“Honestly, I consider myself one of the lucky ones because my flatmates are really good, everyone’s clean,” says Dublin City University student Piyush Rajendra Jain.
He pays €650 per month in rent, and his apartment, which he shares with two others in Dublin 9, including his landlord, is conveniently located for getting to work and college.
The 27-year-old, originally from Mumbai, India, notes that he can get his groceries downstairs, and there is an Indian food store nearby.
These factors, alongside the €650 rent, “outweigh” the one negative, he says.
“I’m sharing my room with one person, in the same bed, which can be a nuisance at times.
“I did not want to share my bed with someone else, but it’s in a gated community, so it gives me a sense of comfort, and it’s 20 minutes from my workplace as well.
“There are so many plus points – this negative I can handle, and I knew the person I would be moving in with because he’s one of my classmates,” he says.
Piyush Jain said that while sharing his bed can be challenging at times, he and his roommate sometimes work different hours, meaning they do not share it every night. Photograph: Chris Maddaloni
Having moved to Ireland in January to pursue a master’s degree in business management, he initially lived in student accommodation, having begun the search “way in advance” after hearing about the reality of the housing crisis in Ireland from those who went before him.
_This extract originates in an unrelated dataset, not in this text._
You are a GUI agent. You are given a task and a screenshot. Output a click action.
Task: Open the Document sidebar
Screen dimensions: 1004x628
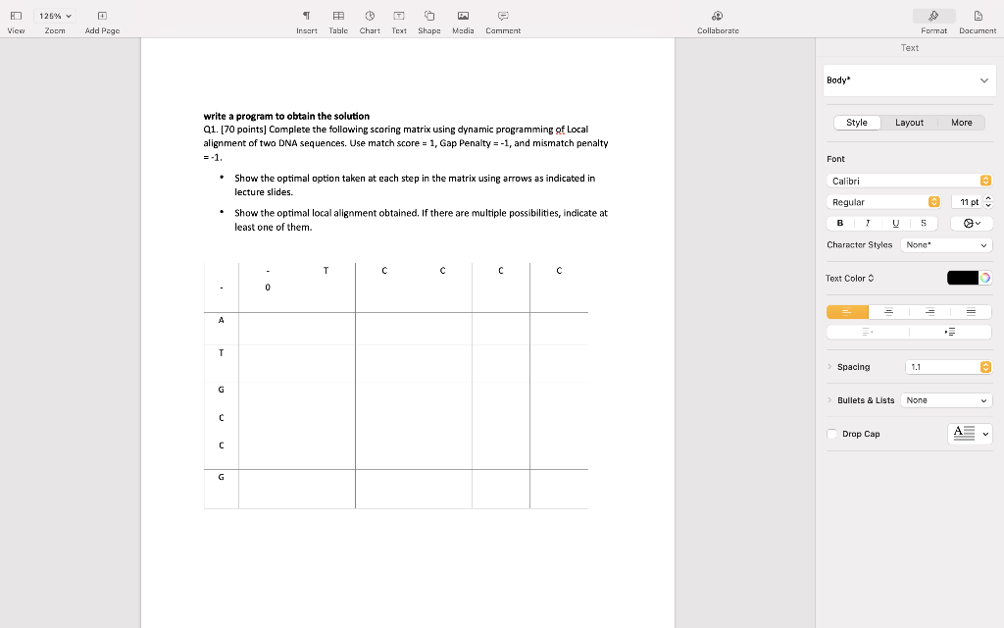[977, 21]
He lasted in that apartment until May, he says, describing it as “terrible”. Due to a low energy rating, electricity and heating costs were unmanageable and the apartment was “cramped” and “mouldy”.
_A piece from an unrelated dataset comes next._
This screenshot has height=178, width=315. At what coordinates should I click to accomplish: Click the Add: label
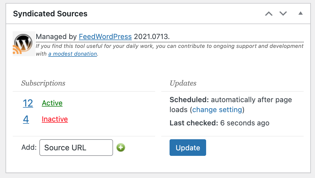(29, 147)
Jain says he was “shocked” by the cost of rent in Ireland, describing a “drastic difference” compared with his time spent in the United States. He moved to Buffalo in New York to do a master’s in robotics in 2021, before moving to San Francisco in 2023, a city that has long suffered its own housing crisis.
Despite a severe housing shortage and infamous rents, while working at a tech company there, he says his rent was about a third of his income.
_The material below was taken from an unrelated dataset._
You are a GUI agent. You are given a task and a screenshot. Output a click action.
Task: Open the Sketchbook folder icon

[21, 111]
He now works 20 hours per week at Dublin Airport, the maximum allowed as an international student, and despite sharing a double bed, more than half his pay is spent on rent each month.
“I have enough money to cover my food expenses for the month, but socialising is a bit tough,” he says.
Despite sharing his room, and his bed, he describes his current apartment as a “blessing”, largely owing to the fact that his apartment is in a gated community, where he feels safe.
[ Student accommodation crisis single biggest barrier to completing educationOpens in new window ]
A sense of security was important to him after a spate of seemingly random attacks on Indian nationals this year.
Jain says he too was targeted, and recalls being “kicked” by a teenager who passed him by on an e-scooter and laughed while he was waiting for a bus to work in June.
“I was shocked. Why would you do that to another human? For a week, I was talking to my father and was thinking about going home. I didn’t feel physically safe.
“I’m still concerned, that’s why it gives me a sense of peace, where I stay. It protects me and I don’t have to worry about these attacks.”
Jain believes he is one of the “lucky ones”, saying he knows other international students in Dublin living in an apartment with nine occupants in total.
“It’s not authorised by the apartment [management] but people are doing it without their knowledge.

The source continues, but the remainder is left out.